TUGAS 1 =
Salin ulang kata per kata baris-baris catatan, mulai dari baris pertama catatan sampai dengan baris yang memuat "This screenshot has width=833, height=569.". Kedua ujungnya ikut disalin.

KUTIPAN TEKS =
Thursday, October 8, 2009

"Green Building", Mengejar Piala atau Untung?


Isyu green building terus bergulir kencang seiring dengan menghebatnya akibat-akibat dari pemanasan global. Kesadaran umat manusia untuk jauh lebih bersahabat dengan alam juga menjadi faktor menentukan. Ket.Foto: ilustrasi hutan atap.

Besarnya kesadaran merawat lingkungan di antaranya tampak dari gegap gempitanya upaya melahirkan gedung-gedung atau rumah ramah lingkungan. Dari sini lalu muncul industri yang berlomba menghasilkan material rumah atau gedung yang sangat ramah lingkungan, dengan harga "lebih baik".

Riuhnya pengembang berkomitmen tinggi pada lingkungan terutama tampak pada negara-negara yang secara ekonomi lebih maju. Di Amerika Serikat, sejumlah kota bahkan sudah memberi imbuhan wajib bagi pengembang untuk mengkonstruksikan bangunannya berdasarkan pendekatan ramah lingkungan. Datanglah ke beberapa kota, di antaranya di Washington, Chicago, dan Boston, kemudian lihatlah bagaimana gedung-gedung peraih langit bersahabat dengan lingkungan.

Di sejumlah teras bangunan tampak menyembul tanaman aneka jenis. Lalu di lantai tertentu dibuat lantai dengan konstruksi lebih kokoh agar di situ dapat dijadikan areal tanaman dengan pohon lima meter. Datanglah pula ke beberapa kota lain seperti Wellington, Melbourne, Tokyo, Yokohama, Kyoto, Kopenhagen, Wina, Singapura dan sebagainya.

Menariknya, ramah lingkungan tidak lagi diidentikkan dengan menanam sebanyak mungkin pohon dan rumput termasuk di atap dan teras-teras gedung. Tidak pula selalu dicirikan dengan membuat sumur resapan, dan kolam penampung air hujan.

TUGAS 2 =
Ringkas artikel tentang green building di atas dalam dua kalimat.

[Entri data tersimpan]
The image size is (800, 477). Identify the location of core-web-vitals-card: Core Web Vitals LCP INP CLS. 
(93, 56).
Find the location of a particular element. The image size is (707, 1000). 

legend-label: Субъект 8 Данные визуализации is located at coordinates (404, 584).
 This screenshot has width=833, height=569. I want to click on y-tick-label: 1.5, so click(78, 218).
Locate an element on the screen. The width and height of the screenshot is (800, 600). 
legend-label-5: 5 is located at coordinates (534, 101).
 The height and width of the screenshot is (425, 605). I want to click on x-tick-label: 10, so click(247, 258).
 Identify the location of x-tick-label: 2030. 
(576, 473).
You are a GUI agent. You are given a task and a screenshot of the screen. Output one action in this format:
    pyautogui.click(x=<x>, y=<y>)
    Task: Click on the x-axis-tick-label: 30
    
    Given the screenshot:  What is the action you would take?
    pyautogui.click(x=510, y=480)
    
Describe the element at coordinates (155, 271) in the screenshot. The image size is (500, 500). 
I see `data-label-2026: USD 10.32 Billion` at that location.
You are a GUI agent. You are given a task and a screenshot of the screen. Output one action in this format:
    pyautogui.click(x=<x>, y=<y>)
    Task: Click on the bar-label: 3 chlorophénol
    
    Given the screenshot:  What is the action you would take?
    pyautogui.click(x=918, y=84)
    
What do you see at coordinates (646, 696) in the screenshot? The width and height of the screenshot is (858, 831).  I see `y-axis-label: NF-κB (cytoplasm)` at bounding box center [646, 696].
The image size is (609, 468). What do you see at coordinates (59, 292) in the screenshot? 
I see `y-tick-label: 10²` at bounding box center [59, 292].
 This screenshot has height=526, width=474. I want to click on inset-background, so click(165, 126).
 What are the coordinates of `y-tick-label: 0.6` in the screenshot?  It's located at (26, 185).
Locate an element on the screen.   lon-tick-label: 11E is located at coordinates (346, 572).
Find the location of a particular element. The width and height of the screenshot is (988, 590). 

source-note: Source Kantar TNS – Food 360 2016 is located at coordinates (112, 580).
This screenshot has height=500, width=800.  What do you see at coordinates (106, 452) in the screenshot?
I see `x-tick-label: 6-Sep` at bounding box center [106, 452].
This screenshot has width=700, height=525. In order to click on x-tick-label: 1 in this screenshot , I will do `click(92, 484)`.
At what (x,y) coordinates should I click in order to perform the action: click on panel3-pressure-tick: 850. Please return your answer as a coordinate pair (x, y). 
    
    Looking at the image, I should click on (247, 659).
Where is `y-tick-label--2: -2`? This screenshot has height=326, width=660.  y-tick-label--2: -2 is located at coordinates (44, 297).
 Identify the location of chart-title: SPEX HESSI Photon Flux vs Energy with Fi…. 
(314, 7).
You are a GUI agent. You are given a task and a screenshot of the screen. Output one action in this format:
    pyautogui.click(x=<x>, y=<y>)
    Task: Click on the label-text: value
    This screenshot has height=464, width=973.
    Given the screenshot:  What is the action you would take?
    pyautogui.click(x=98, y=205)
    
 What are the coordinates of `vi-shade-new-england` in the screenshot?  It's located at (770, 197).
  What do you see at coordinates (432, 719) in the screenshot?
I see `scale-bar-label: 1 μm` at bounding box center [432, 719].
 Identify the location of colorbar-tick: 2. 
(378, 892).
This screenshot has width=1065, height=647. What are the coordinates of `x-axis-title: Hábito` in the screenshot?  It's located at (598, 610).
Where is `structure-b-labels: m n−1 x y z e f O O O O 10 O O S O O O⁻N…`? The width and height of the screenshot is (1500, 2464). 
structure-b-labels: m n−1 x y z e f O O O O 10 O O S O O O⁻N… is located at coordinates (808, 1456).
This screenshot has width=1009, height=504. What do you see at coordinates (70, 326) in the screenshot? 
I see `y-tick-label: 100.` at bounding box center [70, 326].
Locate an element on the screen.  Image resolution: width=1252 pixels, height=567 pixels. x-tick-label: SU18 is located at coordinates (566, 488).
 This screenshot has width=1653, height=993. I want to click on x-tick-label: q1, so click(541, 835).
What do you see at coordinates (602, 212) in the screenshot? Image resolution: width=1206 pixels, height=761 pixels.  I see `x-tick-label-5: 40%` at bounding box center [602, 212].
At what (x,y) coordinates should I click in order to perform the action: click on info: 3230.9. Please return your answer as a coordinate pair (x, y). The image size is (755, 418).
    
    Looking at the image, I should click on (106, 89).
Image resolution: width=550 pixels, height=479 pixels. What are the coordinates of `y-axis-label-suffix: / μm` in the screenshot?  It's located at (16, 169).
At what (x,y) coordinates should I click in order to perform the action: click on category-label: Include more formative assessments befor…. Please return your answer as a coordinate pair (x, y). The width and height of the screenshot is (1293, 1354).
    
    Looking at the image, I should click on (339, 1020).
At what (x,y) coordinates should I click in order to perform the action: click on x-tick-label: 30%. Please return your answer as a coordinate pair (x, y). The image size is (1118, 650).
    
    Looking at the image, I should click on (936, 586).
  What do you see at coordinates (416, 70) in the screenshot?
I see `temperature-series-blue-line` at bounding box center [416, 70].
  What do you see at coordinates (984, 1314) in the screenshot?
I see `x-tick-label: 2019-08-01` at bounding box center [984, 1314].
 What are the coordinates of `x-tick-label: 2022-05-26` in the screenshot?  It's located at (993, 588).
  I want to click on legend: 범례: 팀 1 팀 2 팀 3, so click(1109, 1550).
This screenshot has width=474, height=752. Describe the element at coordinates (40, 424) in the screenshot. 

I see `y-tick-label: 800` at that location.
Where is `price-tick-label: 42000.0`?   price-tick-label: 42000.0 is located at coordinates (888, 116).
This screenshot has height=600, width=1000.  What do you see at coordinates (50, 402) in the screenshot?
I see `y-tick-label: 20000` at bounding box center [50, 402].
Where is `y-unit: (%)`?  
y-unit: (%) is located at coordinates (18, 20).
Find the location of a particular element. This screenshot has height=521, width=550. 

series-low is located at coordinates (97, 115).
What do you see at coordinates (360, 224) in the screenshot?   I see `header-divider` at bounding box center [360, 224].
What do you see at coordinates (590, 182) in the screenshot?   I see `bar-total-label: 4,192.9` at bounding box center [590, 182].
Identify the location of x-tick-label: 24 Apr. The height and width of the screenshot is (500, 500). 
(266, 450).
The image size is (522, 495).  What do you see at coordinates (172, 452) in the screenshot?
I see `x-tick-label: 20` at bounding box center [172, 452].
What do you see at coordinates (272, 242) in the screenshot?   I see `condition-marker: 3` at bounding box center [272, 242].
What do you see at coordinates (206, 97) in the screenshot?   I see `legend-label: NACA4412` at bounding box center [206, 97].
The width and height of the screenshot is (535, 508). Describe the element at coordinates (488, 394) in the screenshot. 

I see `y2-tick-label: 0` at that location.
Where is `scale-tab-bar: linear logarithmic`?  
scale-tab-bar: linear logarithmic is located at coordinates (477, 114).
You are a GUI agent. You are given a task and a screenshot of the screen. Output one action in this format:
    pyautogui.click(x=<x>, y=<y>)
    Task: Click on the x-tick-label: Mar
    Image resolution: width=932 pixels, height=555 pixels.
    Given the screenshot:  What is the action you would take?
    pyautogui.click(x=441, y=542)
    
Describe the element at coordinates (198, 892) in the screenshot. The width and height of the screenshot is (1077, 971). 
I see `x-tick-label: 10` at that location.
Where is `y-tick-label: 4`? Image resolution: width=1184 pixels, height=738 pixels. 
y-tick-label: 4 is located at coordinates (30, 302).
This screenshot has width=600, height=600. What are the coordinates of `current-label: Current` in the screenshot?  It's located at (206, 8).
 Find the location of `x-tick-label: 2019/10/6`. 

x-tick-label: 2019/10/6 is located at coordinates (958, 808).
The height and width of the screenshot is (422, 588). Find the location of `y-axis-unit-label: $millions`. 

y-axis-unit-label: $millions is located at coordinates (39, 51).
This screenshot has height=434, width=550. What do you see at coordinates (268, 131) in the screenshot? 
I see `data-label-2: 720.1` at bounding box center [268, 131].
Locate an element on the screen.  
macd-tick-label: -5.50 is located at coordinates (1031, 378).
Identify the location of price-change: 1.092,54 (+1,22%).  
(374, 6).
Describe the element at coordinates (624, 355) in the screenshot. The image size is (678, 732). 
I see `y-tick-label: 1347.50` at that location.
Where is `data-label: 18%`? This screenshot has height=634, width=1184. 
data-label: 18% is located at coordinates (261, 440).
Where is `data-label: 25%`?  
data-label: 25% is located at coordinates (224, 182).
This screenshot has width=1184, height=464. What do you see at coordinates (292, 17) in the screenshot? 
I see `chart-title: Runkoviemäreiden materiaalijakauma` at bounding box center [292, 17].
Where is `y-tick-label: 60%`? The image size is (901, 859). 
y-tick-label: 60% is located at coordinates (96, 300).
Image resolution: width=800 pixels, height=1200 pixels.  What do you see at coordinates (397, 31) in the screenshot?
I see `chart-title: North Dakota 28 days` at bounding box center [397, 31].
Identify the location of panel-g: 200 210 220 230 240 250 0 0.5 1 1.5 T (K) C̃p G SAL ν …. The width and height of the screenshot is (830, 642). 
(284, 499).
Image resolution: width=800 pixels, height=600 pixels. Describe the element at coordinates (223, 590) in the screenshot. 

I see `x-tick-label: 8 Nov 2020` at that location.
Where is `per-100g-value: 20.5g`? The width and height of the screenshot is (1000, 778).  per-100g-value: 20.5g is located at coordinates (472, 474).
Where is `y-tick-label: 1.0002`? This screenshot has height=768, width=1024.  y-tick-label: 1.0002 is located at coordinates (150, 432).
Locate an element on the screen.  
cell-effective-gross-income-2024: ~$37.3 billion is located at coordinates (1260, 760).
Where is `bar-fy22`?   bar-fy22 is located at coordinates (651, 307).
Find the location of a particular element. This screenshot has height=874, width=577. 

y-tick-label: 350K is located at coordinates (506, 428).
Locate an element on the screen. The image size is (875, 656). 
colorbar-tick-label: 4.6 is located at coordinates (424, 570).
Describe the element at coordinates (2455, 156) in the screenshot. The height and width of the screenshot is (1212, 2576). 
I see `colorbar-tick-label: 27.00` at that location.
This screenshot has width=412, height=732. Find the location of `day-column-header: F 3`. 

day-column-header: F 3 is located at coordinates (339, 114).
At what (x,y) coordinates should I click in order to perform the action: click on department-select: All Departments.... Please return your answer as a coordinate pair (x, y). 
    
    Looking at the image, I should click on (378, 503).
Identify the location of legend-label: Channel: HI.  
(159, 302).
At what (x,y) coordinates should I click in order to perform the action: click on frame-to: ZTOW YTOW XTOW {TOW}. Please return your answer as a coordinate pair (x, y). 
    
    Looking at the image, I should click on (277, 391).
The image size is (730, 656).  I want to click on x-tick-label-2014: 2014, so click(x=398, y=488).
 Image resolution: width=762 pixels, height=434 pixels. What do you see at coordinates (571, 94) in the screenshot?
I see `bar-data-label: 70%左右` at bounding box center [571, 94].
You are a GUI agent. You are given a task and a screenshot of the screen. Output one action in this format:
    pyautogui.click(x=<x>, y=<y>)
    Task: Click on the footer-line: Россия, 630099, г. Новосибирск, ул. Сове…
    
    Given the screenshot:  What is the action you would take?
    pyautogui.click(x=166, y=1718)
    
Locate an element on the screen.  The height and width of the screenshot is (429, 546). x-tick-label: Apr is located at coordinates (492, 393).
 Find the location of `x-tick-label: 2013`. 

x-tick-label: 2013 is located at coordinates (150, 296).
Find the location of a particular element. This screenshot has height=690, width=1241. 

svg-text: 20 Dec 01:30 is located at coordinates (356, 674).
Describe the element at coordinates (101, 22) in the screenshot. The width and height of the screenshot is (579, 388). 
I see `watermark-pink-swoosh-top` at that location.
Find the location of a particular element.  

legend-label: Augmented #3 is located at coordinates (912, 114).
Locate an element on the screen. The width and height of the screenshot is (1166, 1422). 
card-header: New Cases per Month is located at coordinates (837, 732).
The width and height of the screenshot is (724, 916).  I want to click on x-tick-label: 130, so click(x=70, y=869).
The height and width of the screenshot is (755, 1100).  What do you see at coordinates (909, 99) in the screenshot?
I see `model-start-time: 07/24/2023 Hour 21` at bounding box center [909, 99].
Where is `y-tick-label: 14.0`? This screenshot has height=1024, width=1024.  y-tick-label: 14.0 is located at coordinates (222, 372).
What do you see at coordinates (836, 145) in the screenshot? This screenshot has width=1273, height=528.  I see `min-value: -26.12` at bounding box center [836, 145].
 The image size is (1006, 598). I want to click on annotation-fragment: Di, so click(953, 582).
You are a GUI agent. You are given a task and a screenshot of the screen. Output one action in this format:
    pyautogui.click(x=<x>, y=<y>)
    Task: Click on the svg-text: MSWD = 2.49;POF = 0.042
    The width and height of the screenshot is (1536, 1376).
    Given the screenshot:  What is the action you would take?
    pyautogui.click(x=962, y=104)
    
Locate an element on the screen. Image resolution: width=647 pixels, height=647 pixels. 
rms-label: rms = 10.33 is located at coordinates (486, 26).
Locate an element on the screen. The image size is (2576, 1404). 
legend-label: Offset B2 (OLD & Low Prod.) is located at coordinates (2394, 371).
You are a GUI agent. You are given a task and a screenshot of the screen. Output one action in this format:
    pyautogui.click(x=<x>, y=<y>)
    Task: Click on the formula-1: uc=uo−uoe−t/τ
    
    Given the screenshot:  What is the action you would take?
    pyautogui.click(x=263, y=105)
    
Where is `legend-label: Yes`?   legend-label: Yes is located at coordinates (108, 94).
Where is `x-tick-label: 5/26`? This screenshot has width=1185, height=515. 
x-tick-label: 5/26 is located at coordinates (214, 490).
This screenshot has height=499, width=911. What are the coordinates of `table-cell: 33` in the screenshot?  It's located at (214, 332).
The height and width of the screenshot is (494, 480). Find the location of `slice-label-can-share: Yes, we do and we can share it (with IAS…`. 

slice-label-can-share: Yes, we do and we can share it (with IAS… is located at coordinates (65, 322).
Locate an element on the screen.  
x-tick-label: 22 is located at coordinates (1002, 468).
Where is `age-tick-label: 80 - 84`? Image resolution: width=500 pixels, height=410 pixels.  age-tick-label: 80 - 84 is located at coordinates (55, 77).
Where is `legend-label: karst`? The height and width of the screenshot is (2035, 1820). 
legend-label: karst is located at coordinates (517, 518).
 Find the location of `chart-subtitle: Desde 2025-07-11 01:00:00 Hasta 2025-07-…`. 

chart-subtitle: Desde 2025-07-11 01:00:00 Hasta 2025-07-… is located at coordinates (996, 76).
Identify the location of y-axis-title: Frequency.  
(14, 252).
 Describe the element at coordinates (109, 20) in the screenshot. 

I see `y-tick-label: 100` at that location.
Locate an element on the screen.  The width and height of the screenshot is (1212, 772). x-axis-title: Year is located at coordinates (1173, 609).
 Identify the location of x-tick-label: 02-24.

JAWABAN 1 =
The image size is (800, 477). Identify the location of core-web-vitals-card: Core Web Vitals LCP INP CLS. 
(93, 56).
Find the location of a particular element. The image size is (707, 1000). 

legend-label: Субъект 8 Данные визуализации is located at coordinates (404, 584).
 This screenshot has width=833, height=569. I want to click on y-tick-label: 1.5, so click(78, 218).

JAWABAN 2 =
Isu green building makin ramai karena dampak pemanasan global makin hebat dan kesadaran manusia untuk bersahabat dengan alam makin besar. Kesadaran ini melahirkan upaya membangun gedung dan rumah ramah lingkungan serta industri material ramah lingkungan, terutama di negara maju seperti Amerika Serikat, tempat sejumlah kota bahkan mewajibkan pengembang membangun dengan pendekatan ramah lingkungan, meski kini ramah lingkungan tak lagi hanya diartikan sebagai menanam pohon, membuat sumur resapan, atau membuat kolam penampung air hujan.